そうして、私はサツキくんの何を知ってるのかと自問自答する。名前も漢字で書けない、学校や年齢だって知らない。会った回数なんて両手で足りる。―――だけど私は、目の前に居るサツキくんを知っている。


「今日のサツキくん、今までで一番悲しい顔をしてるから」


摘まれた花は生きてるのか死んでいるのか。
花束になり、愛する人から愛される人の手に渡り、掛け替えの無い思い出を彩る一つとなり、月は見えなくてもそこにある。

両腕に抱えられた花は、生きている。


「何があったか話して欲しいなんて思ってない。だけどサツキくん、私に当たったり早く帰したりした事もあったのに、今更取り繕うなんて嫌だよ」


前に、サツキくんが今は人と居られないと私を帰した事があった。その日の彼は色んな事に対して憤っていて、一言で言えば荒れていた。それから後日、八つ当たりだったと眉を下げた。
サツキくんはいつも真っ直ぐだ。誤解を招くような言葉や態度を使うだけで、不用意に人を傷付けることも、嘘もごまかしも無い。


「…お前も変わってるな」


本当は恐かった。怒られるかと思っていた。何も知らないくせにと罵倒されてもおかしく無い私たちの距離感が、これで終わってしまうのでは無いかと。
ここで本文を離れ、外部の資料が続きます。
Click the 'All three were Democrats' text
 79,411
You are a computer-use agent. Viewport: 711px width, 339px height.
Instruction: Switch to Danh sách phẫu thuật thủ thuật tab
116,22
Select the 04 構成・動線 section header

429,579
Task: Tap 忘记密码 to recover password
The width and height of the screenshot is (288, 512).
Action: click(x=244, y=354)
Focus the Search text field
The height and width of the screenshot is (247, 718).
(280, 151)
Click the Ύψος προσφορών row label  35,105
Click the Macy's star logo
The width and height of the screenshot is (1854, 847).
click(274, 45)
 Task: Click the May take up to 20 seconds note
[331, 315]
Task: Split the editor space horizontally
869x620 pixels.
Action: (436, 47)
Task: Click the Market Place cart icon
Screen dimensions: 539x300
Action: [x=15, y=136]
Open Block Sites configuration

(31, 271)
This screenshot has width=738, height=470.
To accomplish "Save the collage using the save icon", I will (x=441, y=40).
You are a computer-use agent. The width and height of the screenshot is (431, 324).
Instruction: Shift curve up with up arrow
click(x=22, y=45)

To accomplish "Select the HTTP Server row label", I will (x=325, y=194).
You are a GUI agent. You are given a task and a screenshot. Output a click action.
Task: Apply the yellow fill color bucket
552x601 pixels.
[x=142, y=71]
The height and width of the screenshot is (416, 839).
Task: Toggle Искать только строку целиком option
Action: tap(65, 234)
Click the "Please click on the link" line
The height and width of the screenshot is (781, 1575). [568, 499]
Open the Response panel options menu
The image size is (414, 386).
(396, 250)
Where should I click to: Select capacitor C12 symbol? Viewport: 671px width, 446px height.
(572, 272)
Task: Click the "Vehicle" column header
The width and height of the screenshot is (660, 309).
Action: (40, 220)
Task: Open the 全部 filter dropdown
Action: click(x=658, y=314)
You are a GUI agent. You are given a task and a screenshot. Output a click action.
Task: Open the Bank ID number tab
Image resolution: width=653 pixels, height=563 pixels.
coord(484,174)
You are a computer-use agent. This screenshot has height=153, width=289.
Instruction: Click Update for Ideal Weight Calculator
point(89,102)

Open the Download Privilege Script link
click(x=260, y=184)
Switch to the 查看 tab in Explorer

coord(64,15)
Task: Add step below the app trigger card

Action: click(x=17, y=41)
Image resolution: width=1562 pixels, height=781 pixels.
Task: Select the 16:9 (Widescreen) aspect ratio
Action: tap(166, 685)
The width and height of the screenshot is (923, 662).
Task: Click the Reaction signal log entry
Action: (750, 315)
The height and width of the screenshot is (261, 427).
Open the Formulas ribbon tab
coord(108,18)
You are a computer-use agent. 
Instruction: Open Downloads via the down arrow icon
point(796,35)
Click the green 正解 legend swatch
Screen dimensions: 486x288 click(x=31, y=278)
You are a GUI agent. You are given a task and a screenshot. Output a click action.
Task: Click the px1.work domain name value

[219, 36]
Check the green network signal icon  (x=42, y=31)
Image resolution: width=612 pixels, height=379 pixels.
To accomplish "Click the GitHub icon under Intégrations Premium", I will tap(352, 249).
「寮に帰る気分じゃなかったからここに来たけど、今日は帰った方が良いかも知れねえな」


そんな考えに反して、サツキくんは自嘲気味な言葉を返すだけ。私に言うと言うよりは、自分自身に言い聞かせるような口調。
思い違いだった。そもそもサツキくんの中に私は居なかったのかも知れない。


「お前も早く帰れよ。寒くなって来た、このまま雪が降るかもな」


言いながら、サツキくんは立ち上がり私に背を向けてしまった。反射的に追い掛けようとして、だけど私になにが出来るのかと足が動かなくなる。
私の声はきっと届かない。それを彼は良しとしない。だけど、今日のサツキくんは危なくて見ていられない。

結局その場を一歩も動けないまま小さくなっていく背中から目が離せないでいたら、ふいに彼が振り返った。


「ありがとう」


それが何に対しての「ありがとう」なのか。どんなに考えても、きっと私には解らない。ただ、その時のサツキくんがサツキくんじゃないみたいに穏やかな顔をしていた事が心に残った。
今夜は月が見えない。今にも雪が降り出しそうな寒空の下、なにを思って彼は来た道を戻るのだろう。


年が明けるまで、彼が公園に来ることは無かった。